In my experience, Mike respected lack of interest on the part of a woman.  (Of course, I wasn't twenty-five.) Once or twice when I was at the computer and he was getting undressed for a shower, he appeared in the doorway naked, with his fists clenched at his sides like a wrestler striking a tough pose.  This was during a period when he was recovering from his depression.  Probably he'd been looking at himself in the mirror and thinking, "Not bad!"  His naked posturing wasn't an invitation; psychologically at least, it revealed nothing beyond the wish to be admired.

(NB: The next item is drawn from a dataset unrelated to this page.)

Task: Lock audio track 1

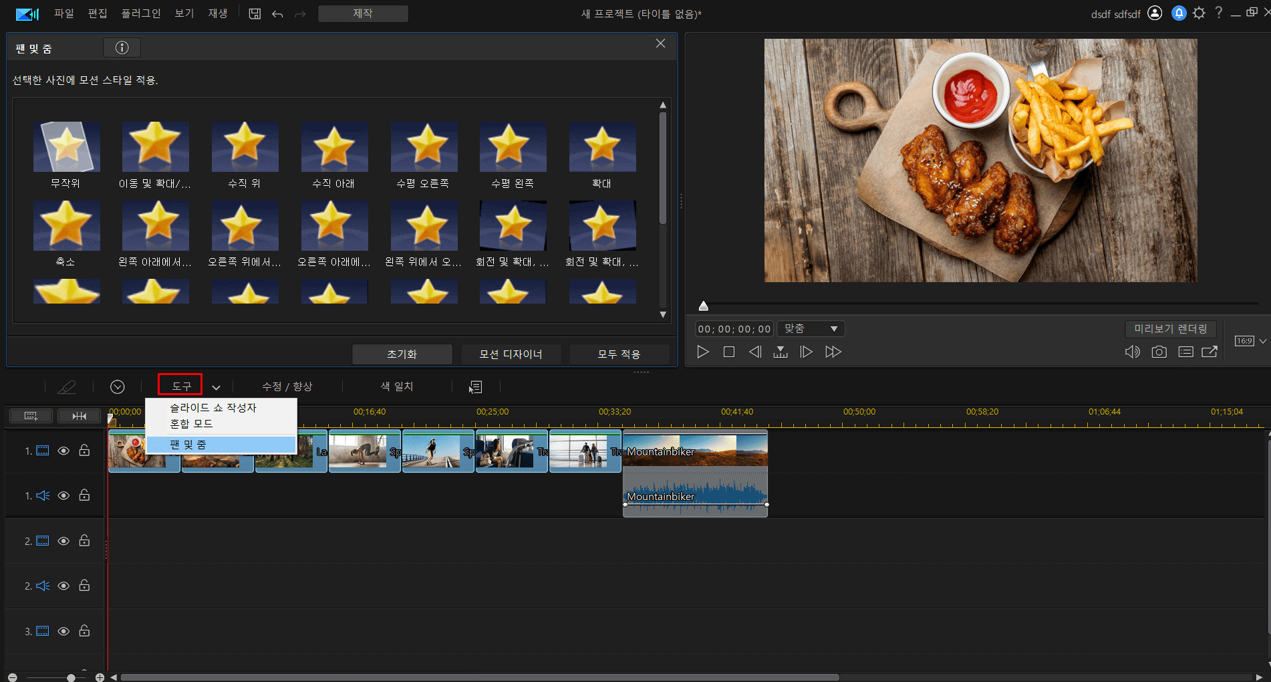Action: coord(84,495)
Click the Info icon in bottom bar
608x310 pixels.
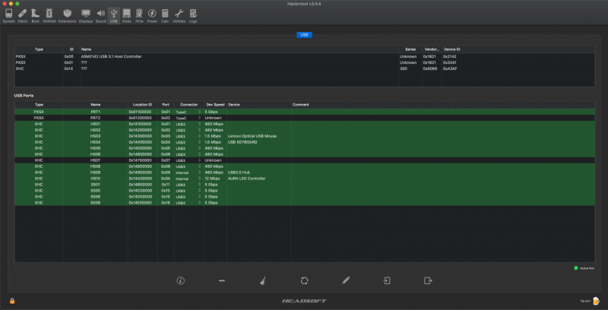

    I believe that after Mike got his inheritance from his father, approximately $200,000, and paid the FTW staff and everyone else whom he or FTW owed, (as well as sending $1000 to an activist in need, remarking, "It felt so good to do that,") he spent $35,000 fighting the sexual harassment lawsuit.  It was a matter of honor which is odd, because the sort of behavior he'd been accused of was the sort he continued to engage in without guilt, since it was not uncommon for men of his generation and upbringing. 
Though there's no question that he went too far in his response to the female employee's overtures, it's absurd to think his honor is affected by this case; it's a farce.
   This account will probably offend some people who are of the, "Don't speak ill of the dead, and particularly, of Mike," school of thought.  While it's true that historians bear a special burden because history is written by the winners, or at least, the survivors, in Mike's case, it's especially important to tell the whole truth, to the extent that one knows it.  First of all, if we don't do it, the enemy will.  To relay this story in context, as is the intent here, can serve as an inoculation against the sort of outlandish accusations which have been leveled against Mike in the past. This is a flesh and blood, warts-and-all portrait written in the belief that in the end, Mike and his transcendent  work and critically important ideas will prevail. He lost the lawsuit and everyone finally forgot about it.

1 comment:

  1. I very much appreciate your day by day account, Jenna. I greatly admired MCR but hadn't known a lot of his most interesting life.